I wouldn't recommend HT CPUs at all. I think your assumption, that HT
== CPU is wrong in first place.
Please read more about HT on intel's website.



--
GJ

Re: hyperthreaded cpu still an issue in 8.4?

From
Scott Marlowe
Date:
On Tue, Jul 21, 2009 at 6:42 AM, Doug Hunley<doug@hunley.homeip.net> wrote:
> Just wondering is the issue referenced in
> http://archives.postgresql.org/pgsql-performance/2005-11/msg00415.php
> is still present in 8.4 or if some tunable (or other) made the use of
> hyperthreading a non-issue. We're looking to upgrade our servers soon
> for performance reasons and am trying to determine if more cpus (no
> HT) or less cpus (with HT) are the way to go.
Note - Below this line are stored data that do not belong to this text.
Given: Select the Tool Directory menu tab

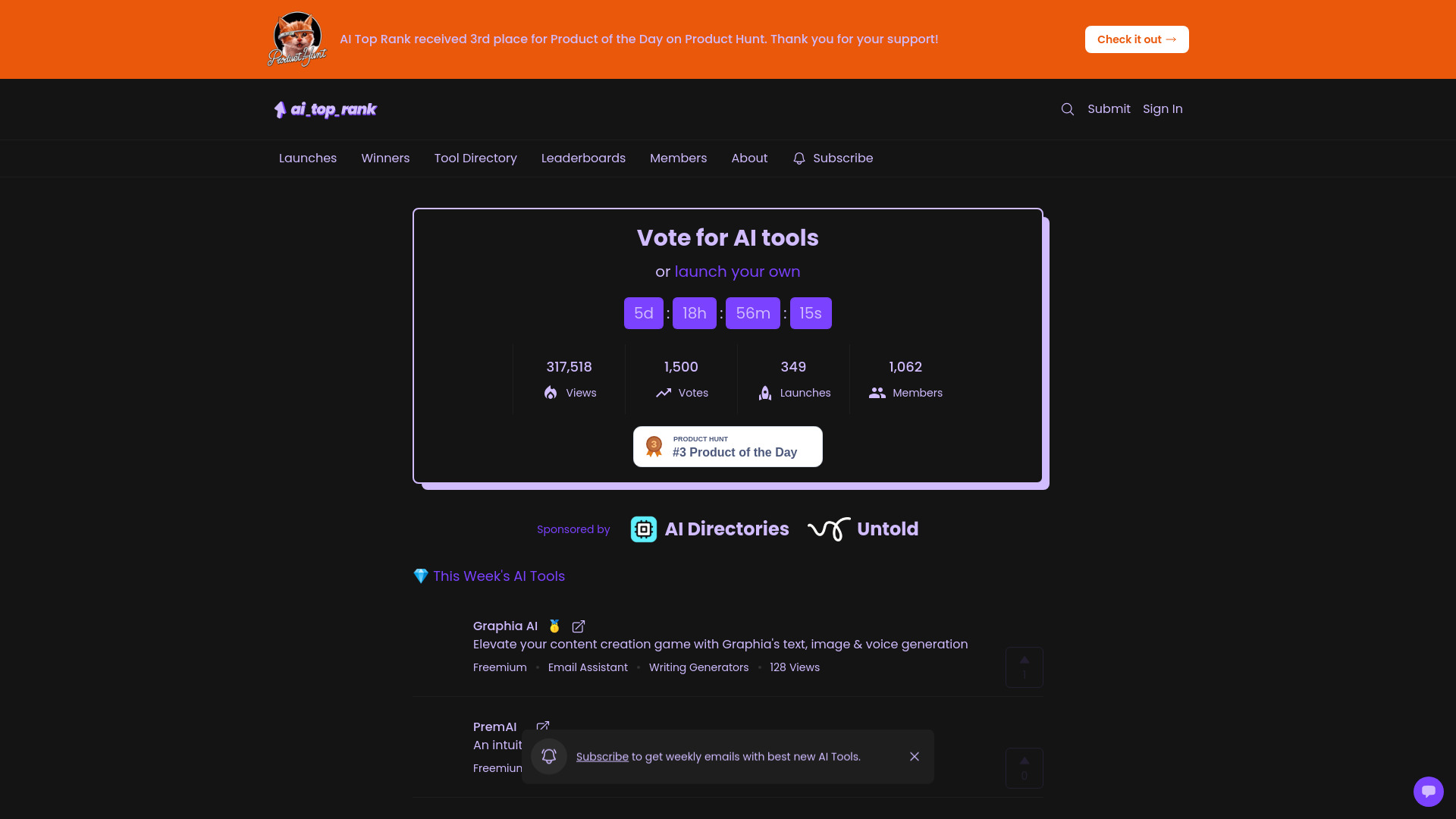Looking at the screenshot, I should [x=475, y=157].
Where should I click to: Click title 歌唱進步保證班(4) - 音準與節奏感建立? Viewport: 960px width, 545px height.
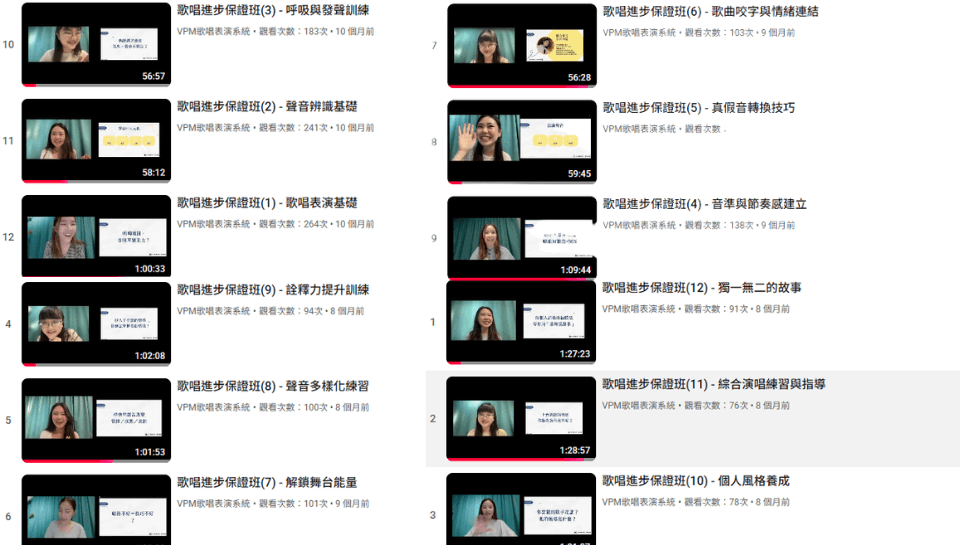(704, 204)
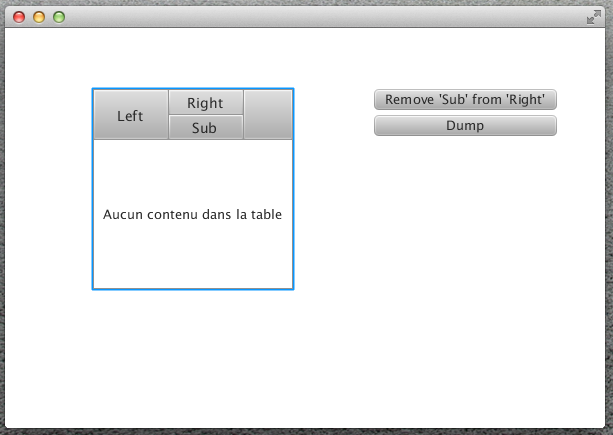
Task: Click the empty header right of 'Right'
Action: 267,115
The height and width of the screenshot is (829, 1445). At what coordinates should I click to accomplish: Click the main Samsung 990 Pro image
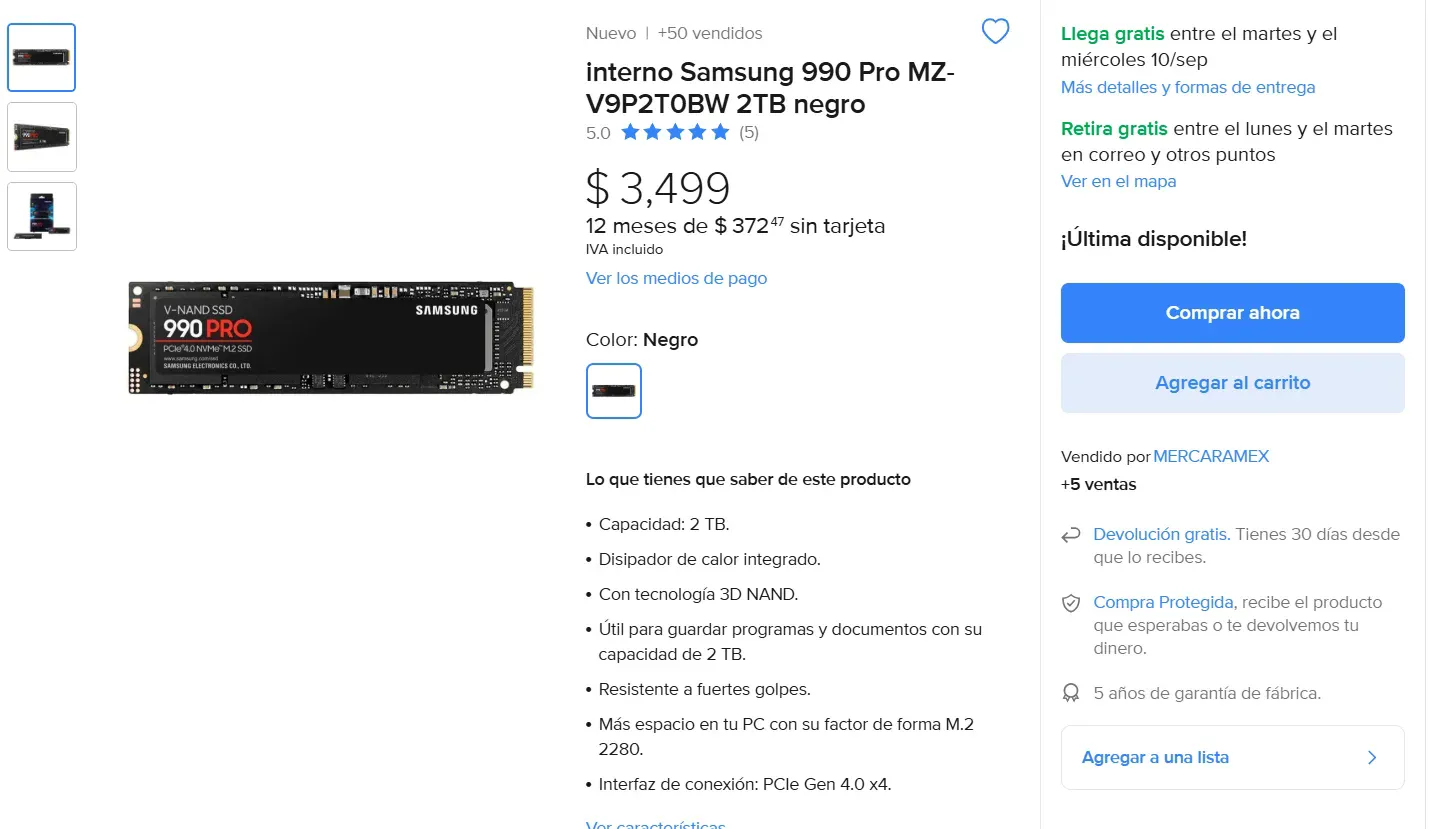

Thx

This isn't really an application tunable so much as a kernel level
tunable.  PostgreSQL seems to have scaled pretty well a couple years
ago in the tweakers.net benchmark of the Sun T1 CPU with 4 threads per
core.  However, at the time 4 AMD cores were spanking 8 Sun T1 cores
with 4 threads each.

Now, whether or not their benchmark applies to your application only
you can say.  Can you get machines on a 30 day trial program to
benchmark them and decide which to go with?  I'm guessing that dual
6core Opterons with lots of memory is the current king of the hill for
reasonably priced pg servers that are running CPU bound loads.

If you're mostly IO bound then it really doesn't matter which CPU.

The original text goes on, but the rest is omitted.